Task goal. Please retype all the records below exactly as they read.

Data to examine.
[Start of section]
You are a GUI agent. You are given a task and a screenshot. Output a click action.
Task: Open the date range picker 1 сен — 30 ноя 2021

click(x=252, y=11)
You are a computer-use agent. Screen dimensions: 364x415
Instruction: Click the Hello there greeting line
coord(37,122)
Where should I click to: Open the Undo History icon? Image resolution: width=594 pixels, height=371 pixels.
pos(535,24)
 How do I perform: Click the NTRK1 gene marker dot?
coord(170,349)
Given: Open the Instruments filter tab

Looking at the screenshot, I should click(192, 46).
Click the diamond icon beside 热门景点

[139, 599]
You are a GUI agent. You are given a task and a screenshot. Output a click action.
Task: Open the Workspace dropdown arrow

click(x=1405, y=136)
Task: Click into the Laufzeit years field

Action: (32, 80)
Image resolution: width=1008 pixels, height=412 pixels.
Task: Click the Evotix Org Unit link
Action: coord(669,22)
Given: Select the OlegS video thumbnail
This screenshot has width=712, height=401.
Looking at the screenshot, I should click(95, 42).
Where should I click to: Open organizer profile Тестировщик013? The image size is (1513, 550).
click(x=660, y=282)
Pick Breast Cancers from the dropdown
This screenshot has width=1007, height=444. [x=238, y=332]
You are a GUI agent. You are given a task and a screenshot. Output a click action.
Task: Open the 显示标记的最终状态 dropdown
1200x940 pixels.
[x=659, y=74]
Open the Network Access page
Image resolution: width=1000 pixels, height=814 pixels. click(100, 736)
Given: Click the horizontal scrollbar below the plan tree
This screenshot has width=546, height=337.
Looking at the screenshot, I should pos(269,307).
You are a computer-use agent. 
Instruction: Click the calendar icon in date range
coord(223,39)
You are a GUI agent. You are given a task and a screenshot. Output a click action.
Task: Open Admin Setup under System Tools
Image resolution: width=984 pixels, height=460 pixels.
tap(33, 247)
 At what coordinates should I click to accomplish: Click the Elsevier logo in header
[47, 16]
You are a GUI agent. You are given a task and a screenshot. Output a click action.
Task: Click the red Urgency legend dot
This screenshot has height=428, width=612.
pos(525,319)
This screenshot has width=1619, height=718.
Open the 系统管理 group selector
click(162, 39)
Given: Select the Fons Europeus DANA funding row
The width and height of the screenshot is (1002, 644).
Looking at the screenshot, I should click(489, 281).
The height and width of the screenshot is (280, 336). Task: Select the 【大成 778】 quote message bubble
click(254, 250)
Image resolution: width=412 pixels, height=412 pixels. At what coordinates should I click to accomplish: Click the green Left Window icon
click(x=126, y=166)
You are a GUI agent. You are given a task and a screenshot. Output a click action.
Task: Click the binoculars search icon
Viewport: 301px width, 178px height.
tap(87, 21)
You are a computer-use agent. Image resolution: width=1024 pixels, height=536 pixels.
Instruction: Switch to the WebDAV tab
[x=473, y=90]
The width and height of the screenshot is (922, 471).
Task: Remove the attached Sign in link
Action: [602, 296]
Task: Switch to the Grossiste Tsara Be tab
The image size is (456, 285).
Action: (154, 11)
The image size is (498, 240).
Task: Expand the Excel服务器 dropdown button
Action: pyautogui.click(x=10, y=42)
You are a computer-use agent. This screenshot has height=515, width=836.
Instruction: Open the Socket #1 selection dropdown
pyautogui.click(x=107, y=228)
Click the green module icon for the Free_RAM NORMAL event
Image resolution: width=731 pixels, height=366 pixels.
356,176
[End of section]
Answer.
You are a GUI agent. You are given a task and a screenshot. Output a click action.
Task: Open the date range picker 1 сен — 30 ноя 2021

click(x=252, y=11)
You are a computer-use agent. Screen dimensions: 364x415
Instruction: Click the Hello there greeting line
coord(37,122)
Where should I click to: Open the Undo History icon? Image resolution: width=594 pixels, height=371 pixels.
pos(535,24)
 How do I perform: Click the NTRK1 gene marker dot?
coord(170,349)
Given: Open the Instruments filter tab

Looking at the screenshot, I should click(192, 46).
Click the diamond icon beside 热门景点

[139, 599]
You are a GUI agent. You are given a task and a screenshot. Output a click action.
Task: Open the Workspace dropdown arrow

click(x=1405, y=136)
Task: Click into the Laufzeit years field

Action: (32, 80)
Image resolution: width=1008 pixels, height=412 pixels.
Task: Click the Evotix Org Unit link
Action: coord(669,22)
Given: Select the OlegS video thumbnail
This screenshot has width=712, height=401.
Looking at the screenshot, I should click(95, 42).
Where should I click to: Open organizer profile Тестировщик013? The image size is (1513, 550).
click(x=660, y=282)
Pick Breast Cancers from the dropdown
This screenshot has width=1007, height=444. [x=238, y=332]
You are a GUI agent. You are given a task and a screenshot. Output a click action.
Task: Open the 显示标记的最终状态 dropdown
1200x940 pixels.
[x=659, y=74]
Open the Network Access page
Image resolution: width=1000 pixels, height=814 pixels. click(100, 736)
Given: Click the horizontal scrollbar below the plan tree
This screenshot has width=546, height=337.
Looking at the screenshot, I should pos(269,307).
You are a computer-use agent. 
Instruction: Click the calendar icon in date range
coord(223,39)
You are a GUI agent. You are given a task and a screenshot. Output a click action.
Task: Open Admin Setup under System Tools
Image resolution: width=984 pixels, height=460 pixels.
tap(33, 247)
 At what coordinates should I click to accomplish: Click the Elsevier logo in header
[47, 16]
You are a GUI agent. You are given a task and a screenshot. Output a click action.
Task: Click the red Urgency legend dot
This screenshot has height=428, width=612.
pos(525,319)
This screenshot has width=1619, height=718.
Open the 系统管理 group selector
click(162, 39)
Given: Select the Fons Europeus DANA funding row
The width and height of the screenshot is (1002, 644).
Looking at the screenshot, I should click(489, 281).
The height and width of the screenshot is (280, 336). Task: Select the 【大成 778】 quote message bubble
click(254, 250)
Image resolution: width=412 pixels, height=412 pixels. At what coordinates should I click to accomplish: Click the green Left Window icon
click(x=126, y=166)
You are a GUI agent. You are given a task and a screenshot. Output a click action.
Task: Click the binoculars search icon
Viewport: 301px width, 178px height.
tap(87, 21)
You are a computer-use agent. Image resolution: width=1024 pixels, height=536 pixels.
Instruction: Switch to the WebDAV tab
[x=473, y=90]
The width and height of the screenshot is (922, 471).
Task: Remove the attached Sign in link
Action: [602, 296]
Task: Switch to the Grossiste Tsara Be tab
The image size is (456, 285).
Action: (154, 11)
The image size is (498, 240).
Task: Expand the Excel服务器 dropdown button
Action: pyautogui.click(x=10, y=42)
You are a computer-use agent. This screenshot has height=515, width=836.
Instruction: Open the Socket #1 selection dropdown
pyautogui.click(x=107, y=228)
Click the green module icon for the Free_RAM NORMAL event
Image resolution: width=731 pixels, height=366 pixels.
356,176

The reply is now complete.